PROMPT
Please duplicate the records from the line that contains "Task: Select the Claude Haiku 4.5 model name" up to and including the line that contains "[x=168, y=305]", and give only those lines.

DATA SECTION
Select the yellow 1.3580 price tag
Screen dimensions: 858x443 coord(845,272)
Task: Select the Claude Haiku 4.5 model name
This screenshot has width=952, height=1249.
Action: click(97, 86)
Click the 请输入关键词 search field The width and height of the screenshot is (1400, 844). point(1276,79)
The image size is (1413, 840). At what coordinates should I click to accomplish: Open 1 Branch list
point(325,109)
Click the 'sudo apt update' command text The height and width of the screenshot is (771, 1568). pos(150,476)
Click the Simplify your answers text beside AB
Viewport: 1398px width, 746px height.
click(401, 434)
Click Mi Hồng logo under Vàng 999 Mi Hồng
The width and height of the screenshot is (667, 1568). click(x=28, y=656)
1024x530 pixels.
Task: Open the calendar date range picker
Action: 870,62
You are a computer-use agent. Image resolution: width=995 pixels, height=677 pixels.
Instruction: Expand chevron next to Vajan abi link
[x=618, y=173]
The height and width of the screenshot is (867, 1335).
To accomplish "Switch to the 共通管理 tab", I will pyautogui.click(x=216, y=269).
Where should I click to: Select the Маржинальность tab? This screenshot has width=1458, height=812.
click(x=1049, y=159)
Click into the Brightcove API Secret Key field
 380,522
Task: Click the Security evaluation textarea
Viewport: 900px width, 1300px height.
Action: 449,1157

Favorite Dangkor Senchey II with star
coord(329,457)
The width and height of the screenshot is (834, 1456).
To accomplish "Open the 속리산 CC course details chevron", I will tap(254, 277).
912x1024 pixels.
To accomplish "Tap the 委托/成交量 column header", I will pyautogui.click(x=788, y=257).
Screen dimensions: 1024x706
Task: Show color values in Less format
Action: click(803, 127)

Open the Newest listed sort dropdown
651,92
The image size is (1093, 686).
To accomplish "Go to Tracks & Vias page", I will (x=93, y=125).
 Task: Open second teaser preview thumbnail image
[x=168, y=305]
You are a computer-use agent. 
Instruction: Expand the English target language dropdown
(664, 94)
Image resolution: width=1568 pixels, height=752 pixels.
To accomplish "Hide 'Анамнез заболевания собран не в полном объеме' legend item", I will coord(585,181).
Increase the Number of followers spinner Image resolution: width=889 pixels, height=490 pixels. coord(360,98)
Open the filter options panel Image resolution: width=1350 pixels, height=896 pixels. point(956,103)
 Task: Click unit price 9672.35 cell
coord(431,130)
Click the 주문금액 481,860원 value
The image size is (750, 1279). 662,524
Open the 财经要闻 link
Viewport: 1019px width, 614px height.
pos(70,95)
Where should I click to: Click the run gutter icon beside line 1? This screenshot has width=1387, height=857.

RESPONSE TO THE EXERCISE
Task: Select the Claude Haiku 4.5 model name
This screenshot has width=952, height=1249.
Action: click(97, 86)
Click the 请输入关键词 search field The width and height of the screenshot is (1400, 844). point(1276,79)
The image size is (1413, 840). At what coordinates should I click to accomplish: Open 1 Branch list
point(325,109)
Click the 'sudo apt update' command text The height and width of the screenshot is (771, 1568). pos(150,476)
Click the Simplify your answers text beside AB
Viewport: 1398px width, 746px height.
click(401, 434)
Click Mi Hồng logo under Vàng 999 Mi Hồng
The width and height of the screenshot is (667, 1568). click(x=28, y=656)
1024x530 pixels.
Task: Open the calendar date range picker
Action: 870,62
You are a computer-use agent. Image resolution: width=995 pixels, height=677 pixels.
Instruction: Expand chevron next to Vajan abi link
[x=618, y=173]
The height and width of the screenshot is (867, 1335).
To accomplish "Switch to the 共通管理 tab", I will pyautogui.click(x=216, y=269).
Where should I click to: Select the Маржинальность tab? This screenshot has width=1458, height=812.
click(x=1049, y=159)
Click into the Brightcove API Secret Key field
 380,522
Task: Click the Security evaluation textarea
Viewport: 900px width, 1300px height.
Action: 449,1157

Favorite Dangkor Senchey II with star
coord(329,457)
The width and height of the screenshot is (834, 1456).
To accomplish "Open the 속리산 CC course details chevron", I will tap(254, 277).
912x1024 pixels.
To accomplish "Tap the 委托/成交量 column header", I will pyautogui.click(x=788, y=257).
Screen dimensions: 1024x706
Task: Show color values in Less format
Action: click(803, 127)

Open the Newest listed sort dropdown
651,92
The image size is (1093, 686).
To accomplish "Go to Tracks & Vias page", I will (x=93, y=125).
 Task: Open second teaser preview thumbnail image
[x=168, y=305]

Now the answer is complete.